(Beginning of SOURCE INFORMATION)

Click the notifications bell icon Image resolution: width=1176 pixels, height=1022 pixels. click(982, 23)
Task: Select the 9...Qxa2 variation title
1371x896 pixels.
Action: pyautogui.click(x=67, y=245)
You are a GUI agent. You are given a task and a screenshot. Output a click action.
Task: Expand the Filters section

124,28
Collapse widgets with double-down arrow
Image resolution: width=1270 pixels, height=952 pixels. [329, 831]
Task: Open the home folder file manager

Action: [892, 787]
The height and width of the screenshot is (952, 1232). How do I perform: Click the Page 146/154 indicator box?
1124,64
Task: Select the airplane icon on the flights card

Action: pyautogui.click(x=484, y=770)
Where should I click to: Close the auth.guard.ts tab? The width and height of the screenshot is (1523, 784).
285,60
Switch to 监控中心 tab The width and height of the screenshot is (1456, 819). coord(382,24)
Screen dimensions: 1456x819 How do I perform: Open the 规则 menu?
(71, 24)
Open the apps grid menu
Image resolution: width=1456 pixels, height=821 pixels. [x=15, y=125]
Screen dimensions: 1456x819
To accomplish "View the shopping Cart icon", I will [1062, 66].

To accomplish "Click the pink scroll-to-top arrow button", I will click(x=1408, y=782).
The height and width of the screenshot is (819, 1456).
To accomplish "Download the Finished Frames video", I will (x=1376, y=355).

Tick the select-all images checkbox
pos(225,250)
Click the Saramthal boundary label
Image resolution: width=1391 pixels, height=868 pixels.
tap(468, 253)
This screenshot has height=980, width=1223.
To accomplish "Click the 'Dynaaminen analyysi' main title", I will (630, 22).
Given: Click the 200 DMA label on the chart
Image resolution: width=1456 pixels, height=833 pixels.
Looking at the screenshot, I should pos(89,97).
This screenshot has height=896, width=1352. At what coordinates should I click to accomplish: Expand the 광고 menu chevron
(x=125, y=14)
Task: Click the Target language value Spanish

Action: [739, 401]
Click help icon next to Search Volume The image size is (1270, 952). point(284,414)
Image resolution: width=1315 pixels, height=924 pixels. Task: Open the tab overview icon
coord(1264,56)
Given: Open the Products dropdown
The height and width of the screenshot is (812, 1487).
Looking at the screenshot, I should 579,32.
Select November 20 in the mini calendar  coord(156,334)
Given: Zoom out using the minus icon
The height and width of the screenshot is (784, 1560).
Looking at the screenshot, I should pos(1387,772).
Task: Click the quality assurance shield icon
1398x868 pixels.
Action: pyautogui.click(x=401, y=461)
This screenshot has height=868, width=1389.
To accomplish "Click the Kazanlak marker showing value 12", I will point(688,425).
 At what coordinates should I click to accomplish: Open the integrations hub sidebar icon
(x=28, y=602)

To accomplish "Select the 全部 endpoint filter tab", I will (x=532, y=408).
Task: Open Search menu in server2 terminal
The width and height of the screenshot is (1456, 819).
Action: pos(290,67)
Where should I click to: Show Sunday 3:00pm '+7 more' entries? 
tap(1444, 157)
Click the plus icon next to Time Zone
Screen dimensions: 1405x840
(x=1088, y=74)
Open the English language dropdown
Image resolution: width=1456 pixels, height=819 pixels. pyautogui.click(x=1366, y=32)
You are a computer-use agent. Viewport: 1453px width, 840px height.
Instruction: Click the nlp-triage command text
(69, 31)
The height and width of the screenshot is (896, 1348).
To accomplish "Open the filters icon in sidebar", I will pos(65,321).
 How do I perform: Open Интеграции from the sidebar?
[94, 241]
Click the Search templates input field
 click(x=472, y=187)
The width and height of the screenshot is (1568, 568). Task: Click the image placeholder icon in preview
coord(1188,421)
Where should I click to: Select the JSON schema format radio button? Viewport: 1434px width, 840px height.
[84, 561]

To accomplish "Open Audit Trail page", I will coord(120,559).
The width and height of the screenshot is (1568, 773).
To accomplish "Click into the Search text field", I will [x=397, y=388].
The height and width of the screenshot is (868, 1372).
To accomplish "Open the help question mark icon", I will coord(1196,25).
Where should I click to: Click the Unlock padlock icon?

(End of SOURCE INFORMATION)

* **TASK TO COMPLETE**
Generate a verbatim printout of all the entries.

* **ANSWER SPACE**
Click the notifications bell icon Image resolution: width=1176 pixels, height=1022 pixels. click(982, 23)
Task: Select the 9...Qxa2 variation title
1371x896 pixels.
Action: pyautogui.click(x=67, y=245)
You are a GUI agent. You are given a task and a screenshot. Output a click action.
Task: Expand the Filters section

124,28
Collapse widgets with double-down arrow
Image resolution: width=1270 pixels, height=952 pixels. [329, 831]
Task: Open the home folder file manager

Action: [892, 787]
The height and width of the screenshot is (952, 1232). How do I perform: Click the Page 146/154 indicator box?
1124,64
Task: Select the airplane icon on the flights card

Action: pyautogui.click(x=484, y=770)
Where should I click to: Close the auth.guard.ts tab? The width and height of the screenshot is (1523, 784).
285,60
Switch to 监控中心 tab The width and height of the screenshot is (1456, 819). coord(382,24)
Screen dimensions: 1456x819 How do I perform: Open the 规则 menu?
(71, 24)
Open the apps grid menu
Image resolution: width=1456 pixels, height=821 pixels. [x=15, y=125]
Screen dimensions: 1456x819
To accomplish "View the shopping Cart icon", I will [1062, 66].

To accomplish "Click the pink scroll-to-top arrow button", I will click(x=1408, y=782).
The height and width of the screenshot is (819, 1456).
To accomplish "Download the Finished Frames video", I will (x=1376, y=355).

Tick the select-all images checkbox
pos(225,250)
Click the Saramthal boundary label
Image resolution: width=1391 pixels, height=868 pixels.
tap(468, 253)
This screenshot has height=980, width=1223.
To accomplish "Click the 'Dynaaminen analyysi' main title", I will (630, 22).
Given: Click the 200 DMA label on the chart
Image resolution: width=1456 pixels, height=833 pixels.
Looking at the screenshot, I should pos(89,97).
This screenshot has height=896, width=1352. At what coordinates should I click to accomplish: Expand the 광고 menu chevron
(x=125, y=14)
Task: Click the Target language value Spanish

Action: [739, 401]
Click help icon next to Search Volume The image size is (1270, 952). point(284,414)
Image resolution: width=1315 pixels, height=924 pixels. Task: Open the tab overview icon
coord(1264,56)
Given: Open the Products dropdown
The height and width of the screenshot is (812, 1487).
Looking at the screenshot, I should 579,32.
Select November 20 in the mini calendar  coord(156,334)
Given: Zoom out using the minus icon
The height and width of the screenshot is (784, 1560).
Looking at the screenshot, I should pos(1387,772).
Task: Click the quality assurance shield icon
1398x868 pixels.
Action: pyautogui.click(x=401, y=461)
This screenshot has height=868, width=1389.
To accomplish "Click the Kazanlak marker showing value 12", I will point(688,425).
 At what coordinates should I click to accomplish: Open the integrations hub sidebar icon
(x=28, y=602)

To accomplish "Select the 全部 endpoint filter tab", I will (x=532, y=408).
Task: Open Search menu in server2 terminal
The width and height of the screenshot is (1456, 819).
Action: pos(290,67)
Where should I click to: Show Sunday 3:00pm '+7 more' entries? 
tap(1444, 157)
Click the plus icon next to Time Zone
Screen dimensions: 1405x840
(x=1088, y=74)
Open the English language dropdown
Image resolution: width=1456 pixels, height=819 pixels. pyautogui.click(x=1366, y=32)
You are a computer-use agent. Viewport: 1453px width, 840px height.
Instruction: Click the nlp-triage command text
(69, 31)
The height and width of the screenshot is (896, 1348).
To accomplish "Open the filters icon in sidebar", I will pos(65,321).
 How do I perform: Open Интеграции from the sidebar?
[94, 241]
Click the Search templates input field
 click(x=472, y=187)
The width and height of the screenshot is (1568, 568). Task: Click the image placeholder icon in preview
coord(1188,421)
Where should I click to: Select the JSON schema format radio button? Viewport: 1434px width, 840px height.
[84, 561]

To accomplish "Open Audit Trail page", I will coord(120,559).
The width and height of the screenshot is (1568, 773).
To accomplish "Click into the Search text field", I will [x=397, y=388].
The height and width of the screenshot is (868, 1372).
To accomplish "Open the help question mark icon", I will coord(1196,25).
Where should I click to: Click the Unlock padlock icon?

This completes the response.